━━━━━ Paginafragment ━━━━━

ECLI:NL:RBDHA:2024:5266

Rechtbank Den Haag

Datum uitspraak
17 april 2024
Publicatiedatum
15 april 2024
Zaaknummer
23_7235
Instantie
Rechtbank Den Haag
Type
Uitspraak
Procedures
  • Eerste aanleg - enkelvoudig
Vindplaatsen
  • Rechtspraak.nl
AI samenvatting door LexboostAutomatisch gegenereerd

WIA dagloon en de toepassing van dwingendrechterlijke bepalingen in sociale zekerheidsrecht

In deze zaak heeft de Rechtbank Den Haag op 17 april 2024 uitspraak gedaan in een geschil tussen een eiser en de Raad van bestuur van het Uitvoeringsinstituut werknemersverzekeringen (UWV) over de toekenning van een WIA-uitkering. Eiser, die zich per 4 juni 2018 ziekmeldde als vrachtwagenchauffeur, heeft verschillende uitkeringen ontvangen, waaronder Ziektewet (ZW) en Werkloosheidswet (WW) uitkeringen. Na een aanvraag voor een WIA-uitkering op 27 oktober 2022, heeft het UWV per 30 januari 2023 een loongerelateerde WIA-uitkering toegekend. Eiser was het niet eens met de hoogte van het dagloon, dat door het UWV was vastgesteld op € 69,96, en voerde aan dat de periode van 1 juli 2020 tot 10 december 2020, waarin hij als mantelzorger voor zijn zieke echtgenote zorgde, buiten beschouwing moest worden gelaten.

━━━━━ Materiaal ━━━━━

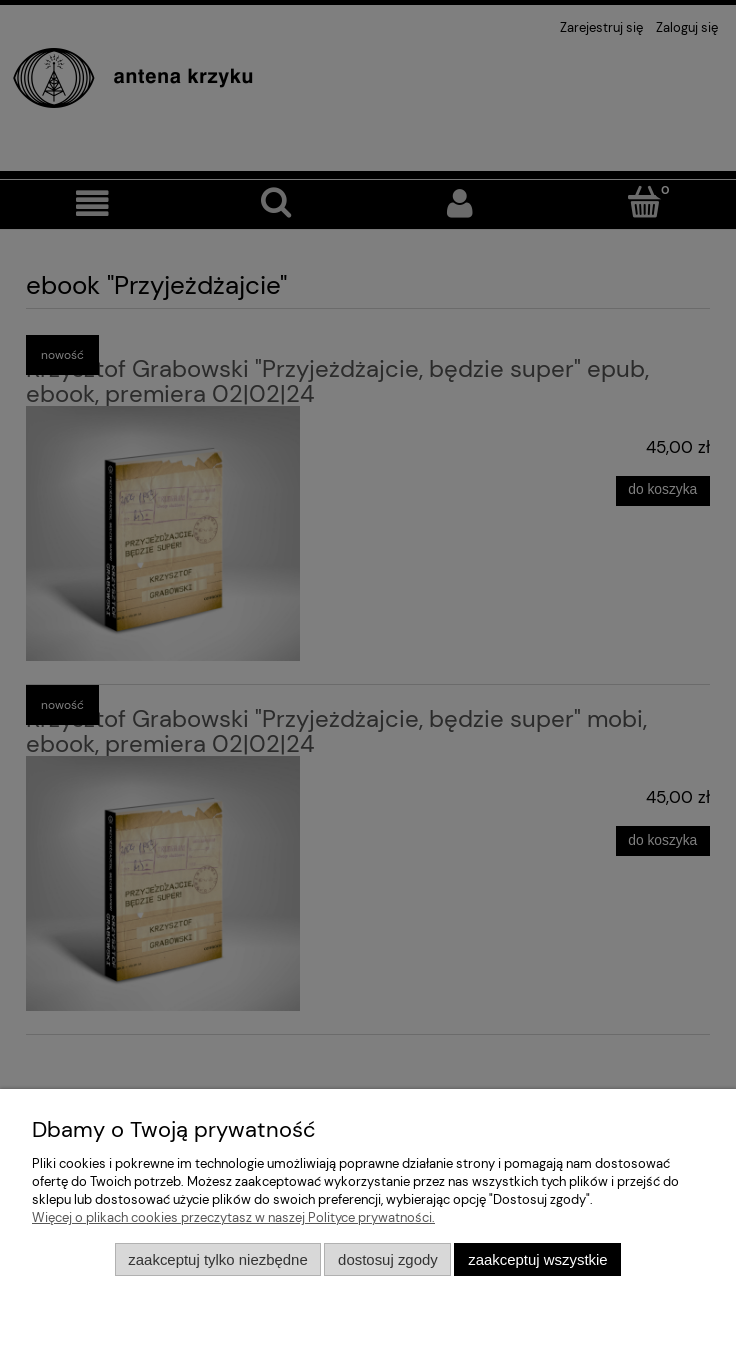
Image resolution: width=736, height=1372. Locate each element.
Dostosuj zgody (388, 1259)
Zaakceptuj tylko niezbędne (217, 1259)
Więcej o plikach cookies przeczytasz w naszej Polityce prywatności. (233, 1217)
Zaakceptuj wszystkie (537, 1259)
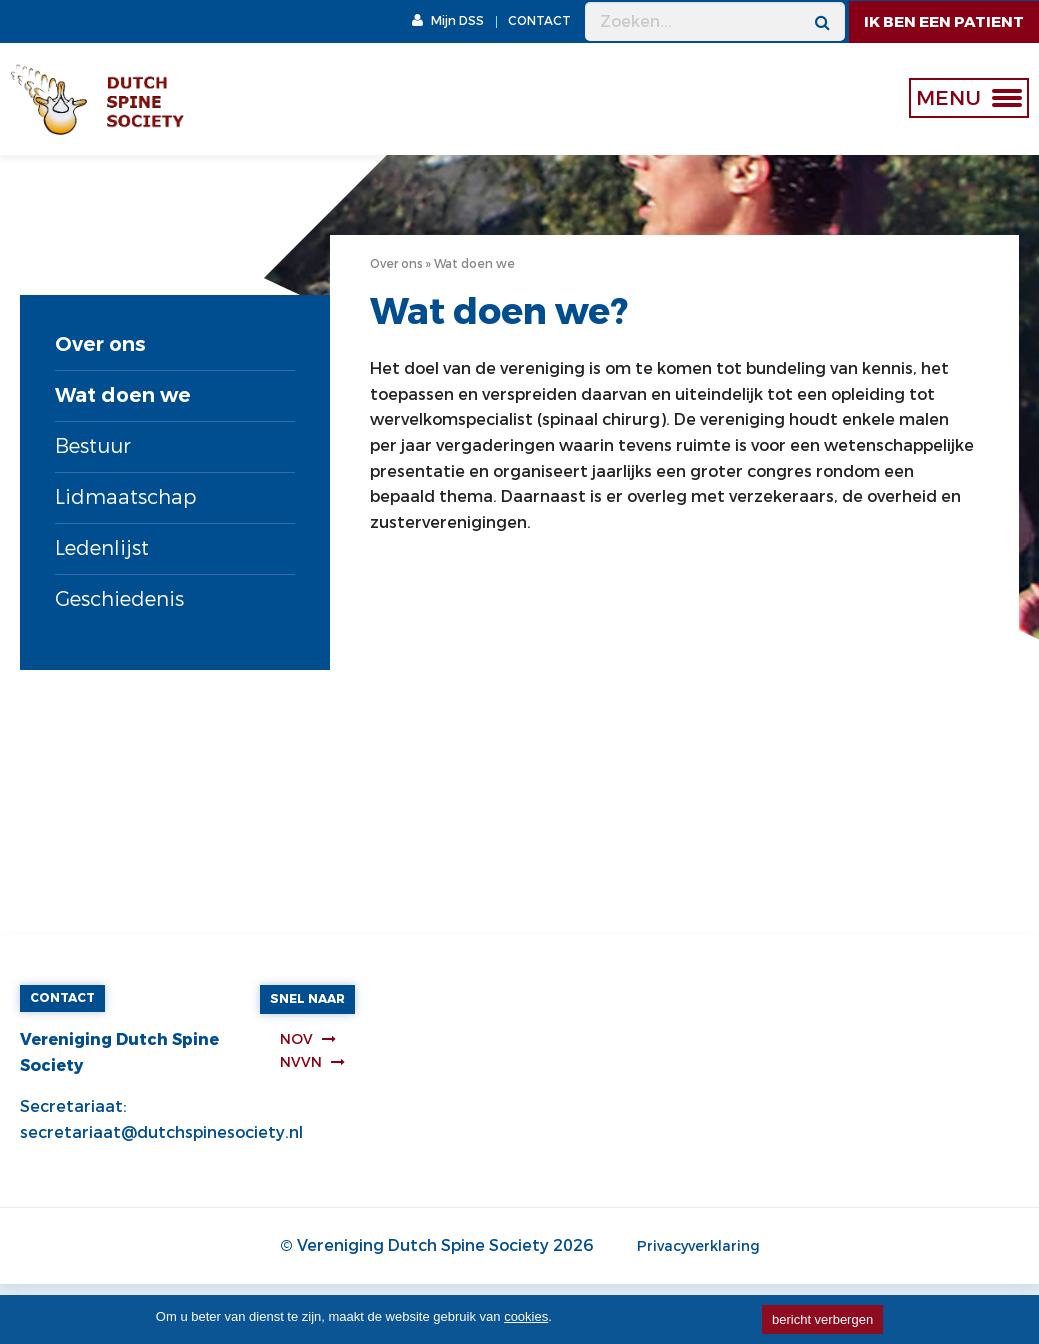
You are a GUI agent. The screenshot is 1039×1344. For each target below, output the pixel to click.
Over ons (100, 344)
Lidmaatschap (125, 497)
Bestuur (93, 446)
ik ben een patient (944, 22)
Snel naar (307, 999)
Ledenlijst (102, 548)
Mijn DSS (448, 21)
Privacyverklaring (698, 1246)
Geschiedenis (119, 599)
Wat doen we (123, 395)
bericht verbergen (822, 1319)
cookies (526, 1316)
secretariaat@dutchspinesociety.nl (161, 1132)
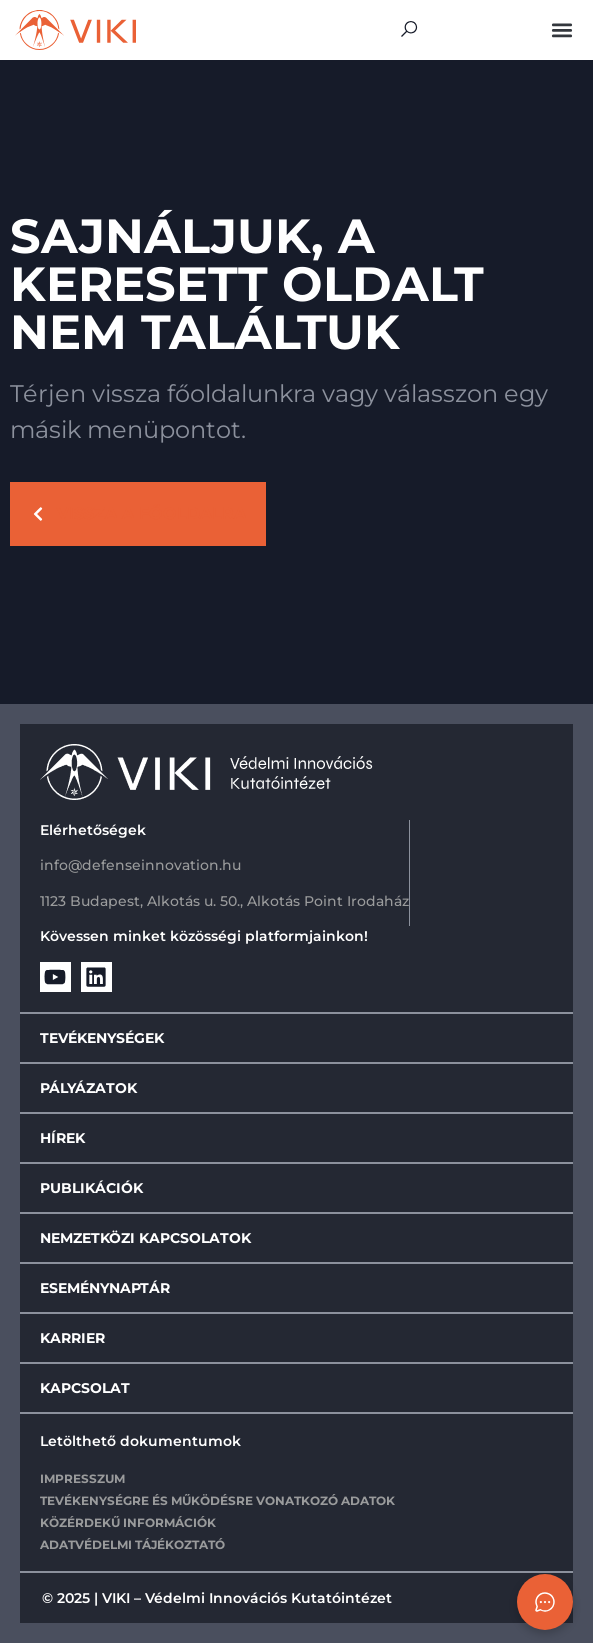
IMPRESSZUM (82, 1484)
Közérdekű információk (128, 1528)
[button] (561, 29)
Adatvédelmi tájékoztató (132, 1550)
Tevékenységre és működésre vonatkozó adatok (217, 1506)
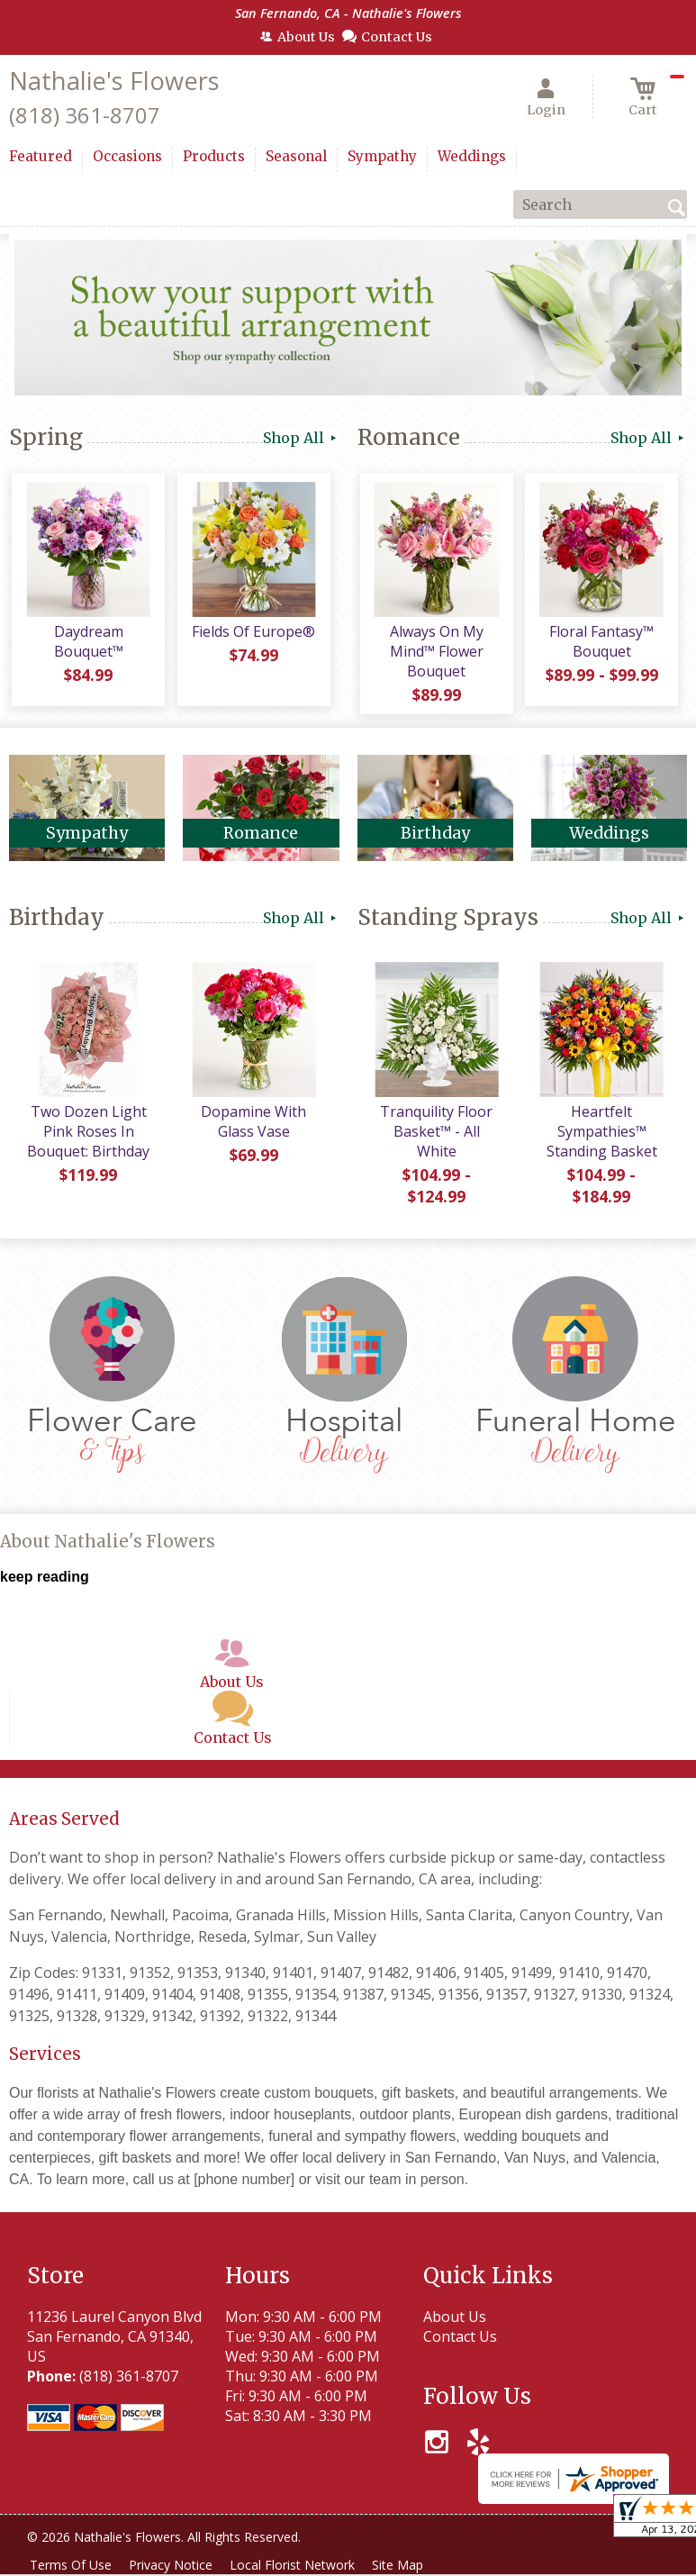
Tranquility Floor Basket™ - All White (435, 1137)
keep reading (44, 1582)
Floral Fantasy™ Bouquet (599, 645)
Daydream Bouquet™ (87, 645)
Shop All (301, 438)
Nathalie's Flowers (114, 80)
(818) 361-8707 (84, 115)
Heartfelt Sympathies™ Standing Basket (600, 1137)
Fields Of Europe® (251, 635)
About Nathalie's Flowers (107, 1547)
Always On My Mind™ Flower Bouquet (435, 655)
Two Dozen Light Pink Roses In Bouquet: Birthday (87, 1137)
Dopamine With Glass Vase (251, 1127)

━━━━━

Gegeven opgave 1. Neem een stuk uit het paginafragment woordelijk over: begin bij de woorden "In deze zaak" en stop na "moest worden gelaten.".
Gegeven opgave 2.
Beantwoord op basis van het paginafragment:
(a) Welk zaaknummer heeft deze zaak?
(b) Per welke datum meldde eiser zich ziek?
(c) Op welk bedrag stelde het UWV het dagloon vast?
De items doen hier niet ter zake.

Eindantwoord 1.
In deze zaak heeft de Rechtbank Den Haag op 17 april 2024 uitspraak gedaan in een geschil tussen een eiser en de Raad van bestuur van het Uitvoeringsinstituut werknemersverzekeringen (UWV) over de toekenning van een WIA-uitkering. Eiser, die zich per 4 juni 2018 ziekmeldde als vrachtwagenchauffeur, heeft verschillende uitkeringen ontvangen, waaronder Ziektewet (ZW) en Werkloosheidswet (WW) uitkeringen. Na een aanvraag voor een WIA-uitkering op 27 oktober 2022, heeft het UWV per 30 januari 2023 een loongerelateerde WIA-uitkering toegekend. Eiser was het niet eens met de hoogte van het dagloon, dat door het UWV was vastgesteld op € 69,96, en voerde aan dat de periode van 1 juli 2020 tot 10 december 2020, waarin hij als mantelzorger voor zijn zieke echtgenote zorgde, buiten beschouwing moest worden gelaten.

Eindantwoord 2.
(a) 23_7235
(b) 4 juni 2018
(c) € 69,96